• Exercise brief: Repeat the records exactly, minus the pictures.

Stored data entries
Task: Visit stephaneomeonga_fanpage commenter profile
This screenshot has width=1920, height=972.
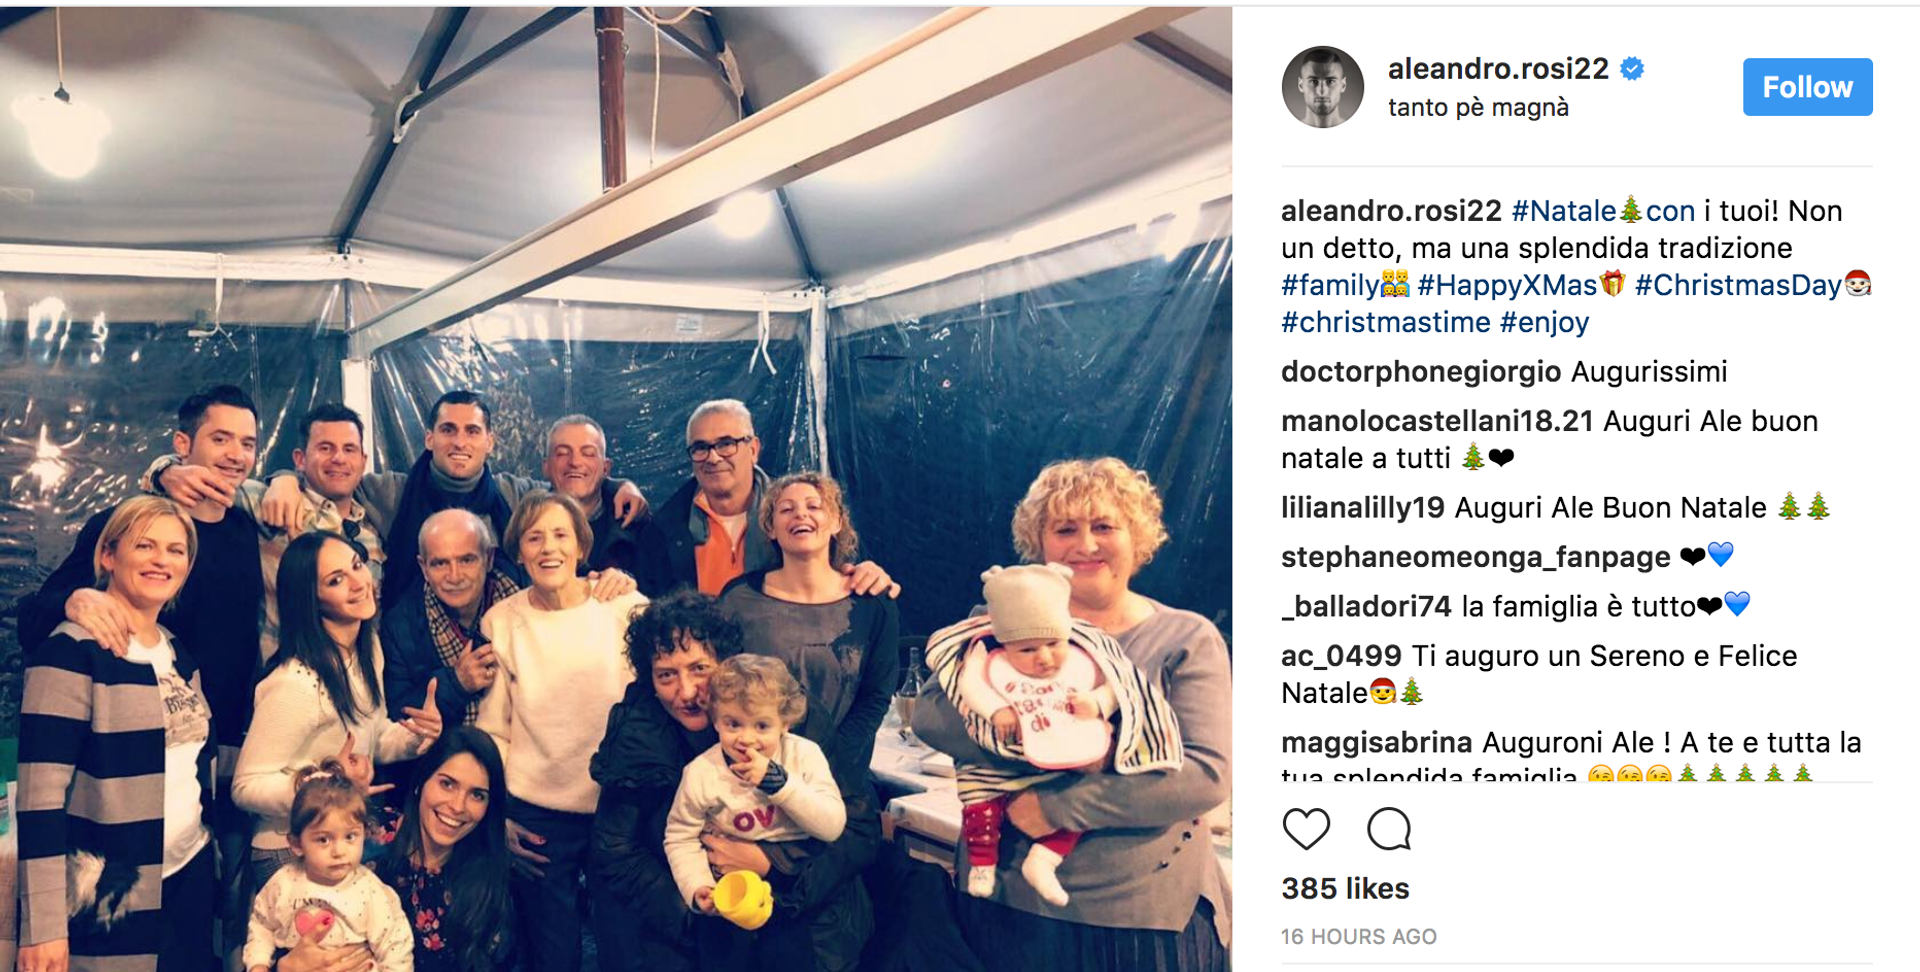Action: pyautogui.click(x=1476, y=557)
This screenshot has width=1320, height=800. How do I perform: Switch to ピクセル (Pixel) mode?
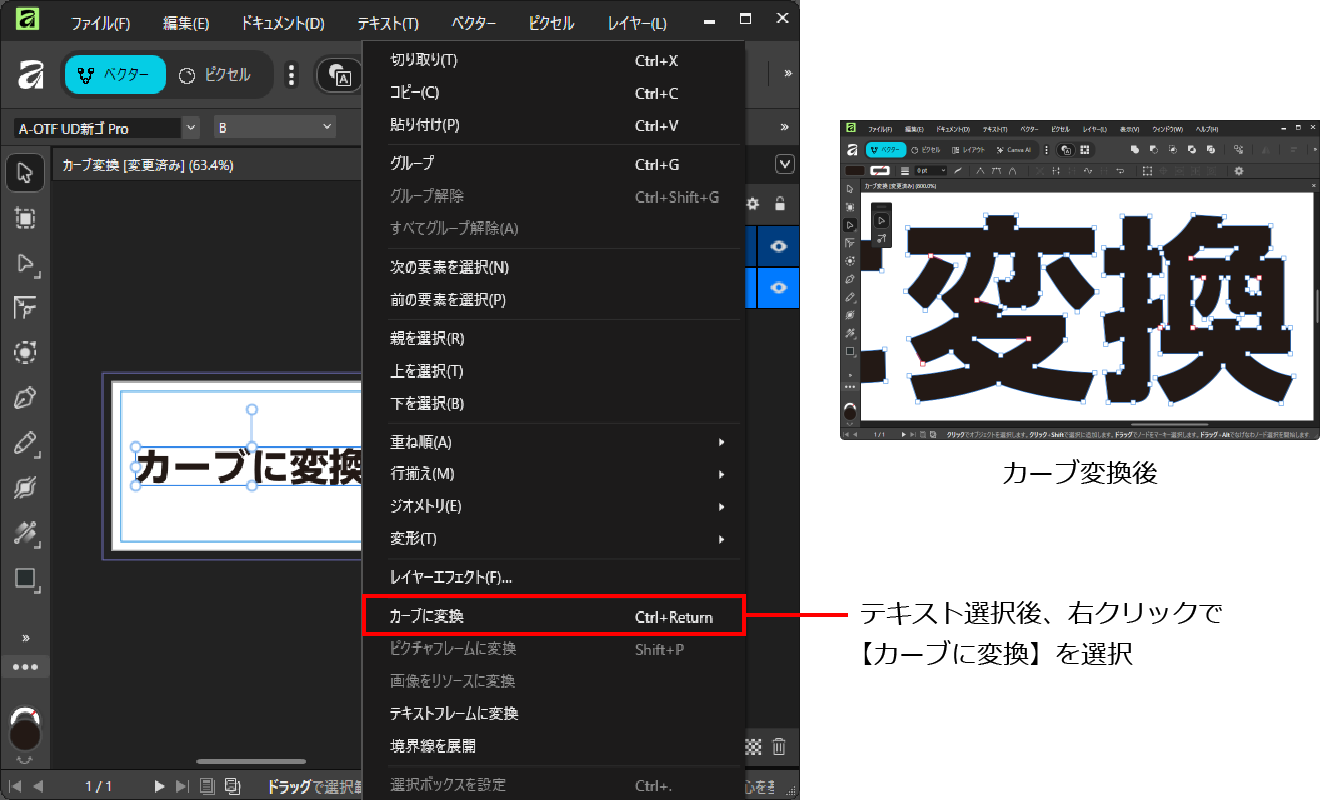[215, 75]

• Solution to this task:
Task: Visit stephaneomeonga_fanpage commenter profile
This screenshot has width=1920, height=972.
Action: pyautogui.click(x=1476, y=557)
This screenshot has width=1320, height=800. How do I perform: Switch to ピクセル (Pixel) mode?
[215, 75]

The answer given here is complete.